:: Document segment ::

Good Luck :thumbsup:

glucose101
12-31-2005, 01:30 PM
Thank you so much! This is my first "big" project (well at first they were socks, but I gave up :lol: ) :thumbsup: Ok, I'm going to see later if I can go to the store... :) How bad would it be if I just got any old yarn in it's place (like the cheapest....lol)?

knitncook
12-31-2005, 02:38 PM
Depending on your relationship with your LYS you may be able to "purchase as needed" your yarn. My mom used to work in a LYS and they would hold yarn for large projects for people that they could buy a ball/skein or two at a time. It made it easier for those of us with less pocket change to work on larger projects and not have to dump $100 at one time into yarn. They would just bag it up and put your name on it. The only condition was that you had to purchase it at cost (no sales or discounts) and it had to be what was in stock. I think they also had a time limit like 3 or 4 months before it was restocked. If they special ordered something for you, you had to pay for it all up front. So you might want ask your LYS if s/he has a similar policy.

glucose101
12-31-2005, 03:10 PM
18 skeins seems like A LOT of yarn. Is Walmart a good place for cheap, good yarn? :shock: I know that is the dumbest question...but I'd like to make a sweater that won't cost me.

:::
:: Excerpted data ::

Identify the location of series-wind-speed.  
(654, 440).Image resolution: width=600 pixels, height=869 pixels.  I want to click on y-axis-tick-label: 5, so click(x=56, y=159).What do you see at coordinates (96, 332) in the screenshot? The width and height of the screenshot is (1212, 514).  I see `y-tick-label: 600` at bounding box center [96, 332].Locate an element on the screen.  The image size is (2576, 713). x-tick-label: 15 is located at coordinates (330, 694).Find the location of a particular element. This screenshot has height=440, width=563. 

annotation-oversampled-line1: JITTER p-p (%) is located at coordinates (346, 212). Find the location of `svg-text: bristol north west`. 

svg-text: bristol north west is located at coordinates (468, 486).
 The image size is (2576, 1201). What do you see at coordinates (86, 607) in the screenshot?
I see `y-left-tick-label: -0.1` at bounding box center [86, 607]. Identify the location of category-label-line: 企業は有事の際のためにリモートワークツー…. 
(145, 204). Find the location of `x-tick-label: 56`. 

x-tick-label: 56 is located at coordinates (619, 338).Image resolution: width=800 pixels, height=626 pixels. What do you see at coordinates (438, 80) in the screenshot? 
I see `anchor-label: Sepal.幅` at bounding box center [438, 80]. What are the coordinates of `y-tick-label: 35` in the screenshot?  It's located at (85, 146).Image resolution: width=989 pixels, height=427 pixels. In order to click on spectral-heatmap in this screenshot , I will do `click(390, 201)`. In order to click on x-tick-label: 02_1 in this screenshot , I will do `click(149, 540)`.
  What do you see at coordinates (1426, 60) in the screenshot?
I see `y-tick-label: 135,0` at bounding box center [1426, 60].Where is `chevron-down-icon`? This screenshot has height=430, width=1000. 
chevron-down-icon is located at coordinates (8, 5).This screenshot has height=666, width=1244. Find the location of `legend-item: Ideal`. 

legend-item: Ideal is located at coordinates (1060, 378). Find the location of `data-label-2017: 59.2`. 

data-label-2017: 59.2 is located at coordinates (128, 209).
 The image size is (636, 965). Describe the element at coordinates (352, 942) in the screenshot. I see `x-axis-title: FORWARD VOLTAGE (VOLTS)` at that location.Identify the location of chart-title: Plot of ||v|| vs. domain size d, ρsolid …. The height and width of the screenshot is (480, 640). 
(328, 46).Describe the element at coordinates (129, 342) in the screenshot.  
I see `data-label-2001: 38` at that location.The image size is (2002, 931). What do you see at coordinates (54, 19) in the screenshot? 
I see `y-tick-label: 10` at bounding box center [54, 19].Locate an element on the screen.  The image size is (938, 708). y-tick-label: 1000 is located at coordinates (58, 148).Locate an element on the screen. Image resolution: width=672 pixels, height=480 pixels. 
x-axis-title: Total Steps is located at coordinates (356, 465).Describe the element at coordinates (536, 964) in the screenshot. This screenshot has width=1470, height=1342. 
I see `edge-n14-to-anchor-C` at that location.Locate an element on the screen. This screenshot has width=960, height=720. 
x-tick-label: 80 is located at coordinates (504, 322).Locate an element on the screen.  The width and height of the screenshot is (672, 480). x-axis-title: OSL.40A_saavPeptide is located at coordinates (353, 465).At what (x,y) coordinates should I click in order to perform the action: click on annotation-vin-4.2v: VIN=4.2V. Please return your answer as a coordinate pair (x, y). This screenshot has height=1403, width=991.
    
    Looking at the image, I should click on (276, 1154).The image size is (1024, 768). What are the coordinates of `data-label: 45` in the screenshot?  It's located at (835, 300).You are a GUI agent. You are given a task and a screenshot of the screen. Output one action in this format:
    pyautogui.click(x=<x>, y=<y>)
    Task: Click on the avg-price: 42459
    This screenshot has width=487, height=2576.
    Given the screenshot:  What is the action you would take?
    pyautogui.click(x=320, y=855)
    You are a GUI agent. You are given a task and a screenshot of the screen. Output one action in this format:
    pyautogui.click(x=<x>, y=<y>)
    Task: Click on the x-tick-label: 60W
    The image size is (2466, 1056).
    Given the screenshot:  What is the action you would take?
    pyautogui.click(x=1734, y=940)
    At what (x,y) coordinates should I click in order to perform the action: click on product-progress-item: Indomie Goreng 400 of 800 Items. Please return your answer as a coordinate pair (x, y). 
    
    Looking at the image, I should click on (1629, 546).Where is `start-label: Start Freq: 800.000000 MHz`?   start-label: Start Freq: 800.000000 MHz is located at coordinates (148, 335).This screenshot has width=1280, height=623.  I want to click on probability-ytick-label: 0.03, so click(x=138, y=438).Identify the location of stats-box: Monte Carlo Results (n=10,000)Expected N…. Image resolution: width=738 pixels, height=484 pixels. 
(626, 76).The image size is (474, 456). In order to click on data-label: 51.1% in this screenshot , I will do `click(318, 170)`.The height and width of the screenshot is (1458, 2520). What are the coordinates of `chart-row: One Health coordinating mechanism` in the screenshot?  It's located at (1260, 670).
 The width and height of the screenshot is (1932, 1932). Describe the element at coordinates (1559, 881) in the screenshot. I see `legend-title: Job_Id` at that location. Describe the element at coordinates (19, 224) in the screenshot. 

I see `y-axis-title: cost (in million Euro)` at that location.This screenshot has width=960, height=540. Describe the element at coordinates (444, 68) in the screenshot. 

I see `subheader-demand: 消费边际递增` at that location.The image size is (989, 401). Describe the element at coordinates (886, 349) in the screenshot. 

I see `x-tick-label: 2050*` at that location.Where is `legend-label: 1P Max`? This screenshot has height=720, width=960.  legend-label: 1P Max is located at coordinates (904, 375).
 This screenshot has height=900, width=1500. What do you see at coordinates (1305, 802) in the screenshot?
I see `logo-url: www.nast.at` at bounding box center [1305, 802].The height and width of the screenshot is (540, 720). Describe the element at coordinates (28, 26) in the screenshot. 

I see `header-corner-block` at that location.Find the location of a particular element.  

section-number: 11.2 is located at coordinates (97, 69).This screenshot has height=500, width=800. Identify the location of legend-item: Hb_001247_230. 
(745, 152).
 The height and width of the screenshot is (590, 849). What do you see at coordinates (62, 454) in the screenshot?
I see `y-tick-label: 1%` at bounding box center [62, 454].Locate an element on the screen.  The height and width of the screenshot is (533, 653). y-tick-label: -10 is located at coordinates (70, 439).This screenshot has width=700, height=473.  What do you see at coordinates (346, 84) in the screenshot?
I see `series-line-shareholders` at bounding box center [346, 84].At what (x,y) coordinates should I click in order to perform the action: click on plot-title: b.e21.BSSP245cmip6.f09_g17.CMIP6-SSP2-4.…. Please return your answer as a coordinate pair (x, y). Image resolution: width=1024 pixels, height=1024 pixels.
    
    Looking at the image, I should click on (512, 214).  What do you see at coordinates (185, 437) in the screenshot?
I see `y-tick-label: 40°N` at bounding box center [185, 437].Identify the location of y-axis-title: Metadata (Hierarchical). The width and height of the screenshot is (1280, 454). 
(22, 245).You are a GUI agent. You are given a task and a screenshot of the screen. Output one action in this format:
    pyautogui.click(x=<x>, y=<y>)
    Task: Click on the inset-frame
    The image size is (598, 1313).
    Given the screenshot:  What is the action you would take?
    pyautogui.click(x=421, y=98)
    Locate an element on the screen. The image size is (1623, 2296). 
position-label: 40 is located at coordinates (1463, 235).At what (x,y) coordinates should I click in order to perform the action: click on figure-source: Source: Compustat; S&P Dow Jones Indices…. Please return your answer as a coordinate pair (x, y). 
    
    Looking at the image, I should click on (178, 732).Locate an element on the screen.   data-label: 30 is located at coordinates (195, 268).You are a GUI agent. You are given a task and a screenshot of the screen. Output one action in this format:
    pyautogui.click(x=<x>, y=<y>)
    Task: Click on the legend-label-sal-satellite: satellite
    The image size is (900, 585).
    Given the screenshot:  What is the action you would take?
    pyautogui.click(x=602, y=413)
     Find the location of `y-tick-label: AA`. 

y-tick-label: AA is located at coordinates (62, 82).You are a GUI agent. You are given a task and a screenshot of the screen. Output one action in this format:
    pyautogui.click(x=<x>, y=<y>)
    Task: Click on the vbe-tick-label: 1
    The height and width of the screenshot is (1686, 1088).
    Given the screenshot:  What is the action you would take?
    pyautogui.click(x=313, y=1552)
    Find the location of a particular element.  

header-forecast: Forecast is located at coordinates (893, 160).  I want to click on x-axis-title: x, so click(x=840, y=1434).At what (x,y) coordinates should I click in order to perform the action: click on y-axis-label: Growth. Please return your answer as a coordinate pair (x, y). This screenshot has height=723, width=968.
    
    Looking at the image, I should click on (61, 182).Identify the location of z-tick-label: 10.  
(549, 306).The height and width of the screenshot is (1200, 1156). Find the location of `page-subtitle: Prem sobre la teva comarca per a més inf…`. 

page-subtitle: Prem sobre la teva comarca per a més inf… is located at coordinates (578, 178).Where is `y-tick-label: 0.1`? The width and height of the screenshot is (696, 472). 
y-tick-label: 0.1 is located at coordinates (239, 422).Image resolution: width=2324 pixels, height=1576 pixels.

:::

• **Exercise details**:
Reproduce the forum thread about buying yarn word for word, from start to finish.

• **Solution for this task**:
Good Luck :thumbsup:

glucose101
12-31-2005, 01:30 PM
Thank you so much! This is my first "big" project (well at first they were socks, but I gave up :lol: ) :thumbsup: Ok, I'm going to see later if I can go to the store... :) How bad would it be if I just got any old yarn in it's place (like the cheapest....lol)?

knitncook
12-31-2005, 02:38 PM
Depending on your relationship with your LYS you may be able to "purchase as needed" your yarn. My mom used to work in a LYS and they would hold yarn for large projects for people that they could buy a ball/skein or two at a time. It made it easier for those of us with less pocket change to work on larger projects and not have to dump $100 at one time into yarn. They would just bag it up and put your name on it. The only condition was that you had to purchase it at cost (no sales or discounts) and it had to be what was in stock. I think they also had a time limit like 3 or 4 months before it was restocked. If they special ordered something for you, you had to pay for it all up front. So you might want ask your LYS if s/he has a similar policy.

glucose101
12-31-2005, 03:10 PM
18 skeins seems like A LOT of yarn. Is Walmart a good place for cheap, good yarn? :shock: I know that is the dumbest question...but I'd like to make a sweater that won't cost me.